Does this remind you of anybody or any particular industry? 

 

The taxi industry, not just in London, but across the country is encountering the industrial equivalent of the previously mentioned, sporting fiasco. Across the country we have drivers blaming drivers, demonising each other, claiming that they are "trade killers", critical of how each other ply their trade. Are the drivers to blame for the current predicament that the industry is in. The short answer is no, many drivers across the country subscribe to an organisation or a union to represent them, this to a vast extent abdicates their responsibility for how the trade should function to those organisarions or unions.

 

Are the organisations or unions therefore responsible?
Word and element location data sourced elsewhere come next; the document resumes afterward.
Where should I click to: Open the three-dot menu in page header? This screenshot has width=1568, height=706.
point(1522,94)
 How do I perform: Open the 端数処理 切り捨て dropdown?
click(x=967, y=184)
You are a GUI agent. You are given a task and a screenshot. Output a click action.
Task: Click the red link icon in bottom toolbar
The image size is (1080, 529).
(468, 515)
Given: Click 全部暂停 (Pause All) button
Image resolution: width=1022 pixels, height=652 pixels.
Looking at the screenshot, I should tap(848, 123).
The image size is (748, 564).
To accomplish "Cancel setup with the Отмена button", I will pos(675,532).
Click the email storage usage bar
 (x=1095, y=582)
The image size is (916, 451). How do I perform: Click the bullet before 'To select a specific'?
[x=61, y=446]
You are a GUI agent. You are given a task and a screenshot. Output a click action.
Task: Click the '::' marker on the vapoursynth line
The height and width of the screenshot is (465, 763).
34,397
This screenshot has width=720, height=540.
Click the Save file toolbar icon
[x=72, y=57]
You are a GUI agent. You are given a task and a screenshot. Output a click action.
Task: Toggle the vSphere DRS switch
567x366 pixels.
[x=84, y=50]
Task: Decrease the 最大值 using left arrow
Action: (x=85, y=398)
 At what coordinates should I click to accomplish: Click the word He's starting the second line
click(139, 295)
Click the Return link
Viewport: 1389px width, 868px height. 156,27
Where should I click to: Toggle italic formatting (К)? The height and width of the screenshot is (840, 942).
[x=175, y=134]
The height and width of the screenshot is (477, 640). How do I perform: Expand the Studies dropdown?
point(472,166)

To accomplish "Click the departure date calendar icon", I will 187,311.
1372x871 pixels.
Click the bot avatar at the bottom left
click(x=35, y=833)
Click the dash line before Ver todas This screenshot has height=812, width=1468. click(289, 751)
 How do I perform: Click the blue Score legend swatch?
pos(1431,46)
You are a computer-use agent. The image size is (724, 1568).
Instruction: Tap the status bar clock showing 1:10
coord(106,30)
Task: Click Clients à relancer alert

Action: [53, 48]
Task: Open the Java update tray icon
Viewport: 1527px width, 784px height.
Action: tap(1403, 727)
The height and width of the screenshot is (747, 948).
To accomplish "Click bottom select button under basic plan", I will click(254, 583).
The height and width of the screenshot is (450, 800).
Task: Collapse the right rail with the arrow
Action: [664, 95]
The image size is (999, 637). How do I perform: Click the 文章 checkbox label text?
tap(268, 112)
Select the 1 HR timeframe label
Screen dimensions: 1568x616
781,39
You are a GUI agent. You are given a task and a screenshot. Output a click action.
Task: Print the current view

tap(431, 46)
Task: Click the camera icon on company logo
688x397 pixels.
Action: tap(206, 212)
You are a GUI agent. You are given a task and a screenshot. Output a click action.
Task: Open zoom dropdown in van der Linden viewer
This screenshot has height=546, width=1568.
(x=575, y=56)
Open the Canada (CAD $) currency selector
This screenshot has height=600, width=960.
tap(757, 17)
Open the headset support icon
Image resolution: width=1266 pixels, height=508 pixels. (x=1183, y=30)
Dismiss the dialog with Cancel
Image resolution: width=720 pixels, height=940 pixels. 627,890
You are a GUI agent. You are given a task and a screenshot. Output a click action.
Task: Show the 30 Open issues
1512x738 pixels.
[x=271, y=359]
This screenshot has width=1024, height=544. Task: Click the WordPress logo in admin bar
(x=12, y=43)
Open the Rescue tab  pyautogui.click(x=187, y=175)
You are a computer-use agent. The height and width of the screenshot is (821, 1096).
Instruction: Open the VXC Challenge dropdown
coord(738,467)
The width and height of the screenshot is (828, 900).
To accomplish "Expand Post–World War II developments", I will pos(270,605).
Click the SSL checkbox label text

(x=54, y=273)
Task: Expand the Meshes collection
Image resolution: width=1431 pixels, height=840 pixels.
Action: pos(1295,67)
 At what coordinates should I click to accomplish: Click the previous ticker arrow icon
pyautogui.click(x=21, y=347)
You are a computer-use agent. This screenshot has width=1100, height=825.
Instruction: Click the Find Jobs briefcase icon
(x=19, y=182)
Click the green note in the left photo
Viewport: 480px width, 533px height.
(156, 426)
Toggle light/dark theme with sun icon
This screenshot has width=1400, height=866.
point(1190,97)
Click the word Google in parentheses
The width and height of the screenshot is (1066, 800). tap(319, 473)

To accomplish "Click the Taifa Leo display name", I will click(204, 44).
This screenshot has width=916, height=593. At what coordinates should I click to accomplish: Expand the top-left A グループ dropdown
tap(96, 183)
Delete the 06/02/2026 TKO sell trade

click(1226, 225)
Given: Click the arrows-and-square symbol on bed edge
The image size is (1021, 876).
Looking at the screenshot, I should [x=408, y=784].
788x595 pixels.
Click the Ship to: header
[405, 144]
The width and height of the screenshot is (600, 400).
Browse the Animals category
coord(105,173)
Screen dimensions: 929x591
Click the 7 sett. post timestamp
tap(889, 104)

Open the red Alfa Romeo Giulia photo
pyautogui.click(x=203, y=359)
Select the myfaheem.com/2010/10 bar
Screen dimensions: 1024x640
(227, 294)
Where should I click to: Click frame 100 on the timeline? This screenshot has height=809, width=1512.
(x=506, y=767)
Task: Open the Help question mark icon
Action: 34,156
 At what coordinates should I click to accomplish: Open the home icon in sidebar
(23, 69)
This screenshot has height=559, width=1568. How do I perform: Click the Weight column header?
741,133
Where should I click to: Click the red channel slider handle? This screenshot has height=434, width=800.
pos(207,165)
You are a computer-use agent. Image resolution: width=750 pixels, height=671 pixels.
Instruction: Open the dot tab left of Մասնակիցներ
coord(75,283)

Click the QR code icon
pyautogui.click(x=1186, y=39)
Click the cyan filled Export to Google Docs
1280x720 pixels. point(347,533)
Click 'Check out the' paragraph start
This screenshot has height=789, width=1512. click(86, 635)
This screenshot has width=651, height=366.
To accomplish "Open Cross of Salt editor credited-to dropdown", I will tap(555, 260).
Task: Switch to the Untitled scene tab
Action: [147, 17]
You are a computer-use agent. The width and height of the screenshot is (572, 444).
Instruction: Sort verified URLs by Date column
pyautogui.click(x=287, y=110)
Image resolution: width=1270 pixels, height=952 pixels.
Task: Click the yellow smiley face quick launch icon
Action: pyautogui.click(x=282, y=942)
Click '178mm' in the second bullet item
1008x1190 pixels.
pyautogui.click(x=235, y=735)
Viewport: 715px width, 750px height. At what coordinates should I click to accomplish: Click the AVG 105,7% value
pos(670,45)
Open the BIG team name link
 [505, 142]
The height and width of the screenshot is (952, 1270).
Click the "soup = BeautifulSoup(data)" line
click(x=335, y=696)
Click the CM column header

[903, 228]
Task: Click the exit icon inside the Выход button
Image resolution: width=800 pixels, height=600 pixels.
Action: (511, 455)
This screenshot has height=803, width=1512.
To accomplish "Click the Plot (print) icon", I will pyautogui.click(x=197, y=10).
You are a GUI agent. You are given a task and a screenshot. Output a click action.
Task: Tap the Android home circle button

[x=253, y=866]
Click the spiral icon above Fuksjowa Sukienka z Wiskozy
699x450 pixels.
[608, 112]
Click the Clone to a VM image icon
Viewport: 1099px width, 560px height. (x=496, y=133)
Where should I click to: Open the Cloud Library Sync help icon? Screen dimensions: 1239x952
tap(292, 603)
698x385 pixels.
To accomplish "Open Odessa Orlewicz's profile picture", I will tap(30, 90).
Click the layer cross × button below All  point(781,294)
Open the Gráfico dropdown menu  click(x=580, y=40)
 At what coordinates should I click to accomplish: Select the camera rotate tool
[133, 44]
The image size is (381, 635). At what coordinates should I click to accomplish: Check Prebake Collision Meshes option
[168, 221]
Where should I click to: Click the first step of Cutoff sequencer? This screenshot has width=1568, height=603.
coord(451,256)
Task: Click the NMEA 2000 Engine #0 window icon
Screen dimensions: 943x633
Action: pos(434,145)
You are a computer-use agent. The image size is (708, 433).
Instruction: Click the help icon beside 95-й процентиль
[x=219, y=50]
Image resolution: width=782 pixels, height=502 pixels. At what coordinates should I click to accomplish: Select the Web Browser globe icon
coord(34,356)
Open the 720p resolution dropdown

Again the short answer is no, an organisation or union can only negotiate or lobby on the drivers behalf, they wield very little power without the back-up of the drivers and can only advise on policy, not enshrine it into law. If you have not one or two or even three unions, but several, this creates a problem because the numbers behind that union are diminished. This therefore weakens any given organisation or unions hand, unless the different factions unite on a common policy.

 

Next we come to Transport for London or any other regulatory body across the country, are they at fault? Surprisingly, not entirely, no. Any given regulatory body can only work within the current legislative framework, that said, they do have the ability to exert pressure when needed on any given government of the day if they so choose. Problems start to arise when you have a governmental body who are politically opposite to the regulatory body, nobody will do anybody, any favours, regardless of how compelling a case any given industry may have.

 

This therefore leaves the government, are they to blame for the situation the taxi (and phv) industry is in. The answer to that is a resounding yes. 

 

 

The government implemented the deregulation act of 2015, the reason is pretty simple, the govenment subscribe to the neo-liberal ethos of an open free market.....when it suits them. The deregulation act of 2015 suited the government, this therefore means that there is almost no chance of Chris Grayling, the Secretary of State for Transport ever doing anything to assist the taxi industry, nationwide, despite any ensuing lobbying, it just isnt politically expediant.

 

The taxi industry now has to now look at combining forces with each other both locally and nationally.....and possibly with the private hire industry to exert enough pressure to facilitate change, which may mean going beyond Chris Grayling. There are over 110,000 taxis nationwide with many organisations and unions. Individually the industry is weak, collectively, countrywide, there is strength in numbers. 

 

Last June Wes Streeting headed up the All Party Parliamentary Group For Taxis, they produced a solid report, a report which included the need for legislation surrounding cross-border hiring, a legal definition of what denotes "plying for hire" and giving councils the option to cap PHV numbers, worryingly this could be kicked into the "long grass" unless pressure is exerted on the governmemt to implement these much needed proposals. 

 

Ultimately, the taxi industry, nationally are now reliant on each other,  no single entity  will "save the trade", it's a foolish notion to believe otherwise, and a dangerous one at that, it breeds complacency among quarters that could assist in the fight. The taxi industry has a collective responsibility to stop demonising each other over petty issues and cheap inconsequential squabbles and put pressure on where it really counts.....the Govenment.

 

Right now, sprinter number two has been "found out", it's now up to sprinter number one to apply the pressure, without any quarter given.